Ingall was born in England and moved to Port Adelaide in South Australia with his father at the age of three. His father was a motor mechanic who operated a service station; his mother died from breast cancer when Ingall was young. He began karting at twelve on the Whyalla go-kart track, and after winning Australian junior and senior karting championships he moved to Europe to compete. During his karting career he lost the top joint of his right index finger in an accident, an injury that did not deter his progress.
Ingall entered Formula Ford in Europe, finishing runner-up in the Motorcraft Formula Ford Driver to Europe Series before winning it outright in 1990. He made his Bathurst 1000 debut that same year co-driving a Holden Commodore VL for Bob Forbes Racing with Kevin Bartlett.
He headed to Britain in 1991, nearly winning the British Formula Ford Championship and competing in the GM-Lotus formula before moving to Germany for the Formula Three Championship with Team SchΓΌbel. A Macau Grand Prix appearance saw him start 23rd, overtake David Coulthard, and finish fifth. In the New Zealand Formula Ford series over the following northern winter he won ten of twelve races.
His most emphatic European achievement came in 1993, when he won 13 of 16 races in the British Formula Ford Championship for the factory Van Diemen team β a record for victories in a single season in the championship's history β and capped the year by winning the Formula Ford Festival and World Cup at Brands Hatch.
After time in the Japanese Formula 3 Championship in 1994, Ingall returned to Australian touring cars, driving for Wayne Gardner Racing at the Sandown 500 and Bathurst 1000, where he and Win Percy led for a period before finishing fifth.
He won the 1995 British Formula Renault Championship before joining Perkins Engineering for the Australian endurance races that year, featuring prominently in the team's dramatic last-to-first victory at Bathurst. He became a full-time competitor from 1996 and won his first championship round at Calder Park that season. The 1997 Bathurst 1000 brought his second Bathurst victory. Over seven seasons at Perkins, Ingall was championship runner-up three times β in 1998, 1999 and 2001 β and finished third in 1997, building a reputation as one of the most consistently competitive drivers in the field without yet claiming the title.

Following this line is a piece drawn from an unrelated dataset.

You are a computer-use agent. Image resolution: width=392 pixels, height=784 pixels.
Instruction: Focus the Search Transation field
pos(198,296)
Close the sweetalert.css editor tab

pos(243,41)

Ingall joined Stone Brothers Racing in 2003 and began the season with wins in the support races at the Australian Grand Prix. He finished seventh in the championship. In 2004 he was again a consistent frontrunner, winning a round at Symmons Plains and finishing second in the championship β matching Stone Brothers Racing teammate Marcos Ambrose's title win with a team 1-2 at the final round.
In 2005 Ingall delivered the championship he had long threatened, taking the V8 Supercars title ahead of Craig Lowndes and Marcos Ambrose. His approach that season was notably calculated: he worked through the points system strategically race by race, running smarter than he had before rather than relying purely on outright pace. The title came at the season finale at Phillip Island.
His 2006 season was disappointing β he slipped to eighth in the standings despite the car's shortcomings β and a poor 2007 saw him finish outside the top ten in the championship for the first time in his career.
In 2008 Ingall moved to Paul Morris Motorsport β now sponsored by automotive retailer Supercheap Auto β and continued racing with that team through 2011. He moved to Walkinshaw Racing in 2012 and stayed through 2013, the year he became the all-time record holder for Supercars Championship race starts, surpassing John Bowe's mark of 225 at Townsville. He retired from full-time competition at the end of 2014.
Ingall continued to compete in endurance events after his full-time retirement. He drove for the Holden Racing Team at the 2015 Sandown 500 and Bathurst 1000 when James Courtney was injured. He joined Nissan Motorsport for the 2016 Pirtek Enduro Cup alongside Rick Kelly, and returned to the Bathurst 1000 in a Triple Eight Race Engineering wildcard in 2021, sharing the car with Broc Feeney.
Ingall joined Fox Sports after his retirement as a co-host on the network's V8 Supercars coverage alongside five-time champion Mark Skaife. He also hosts an online video series titled Enforcer and The Dude alongside former rival and team owner Paul Morris.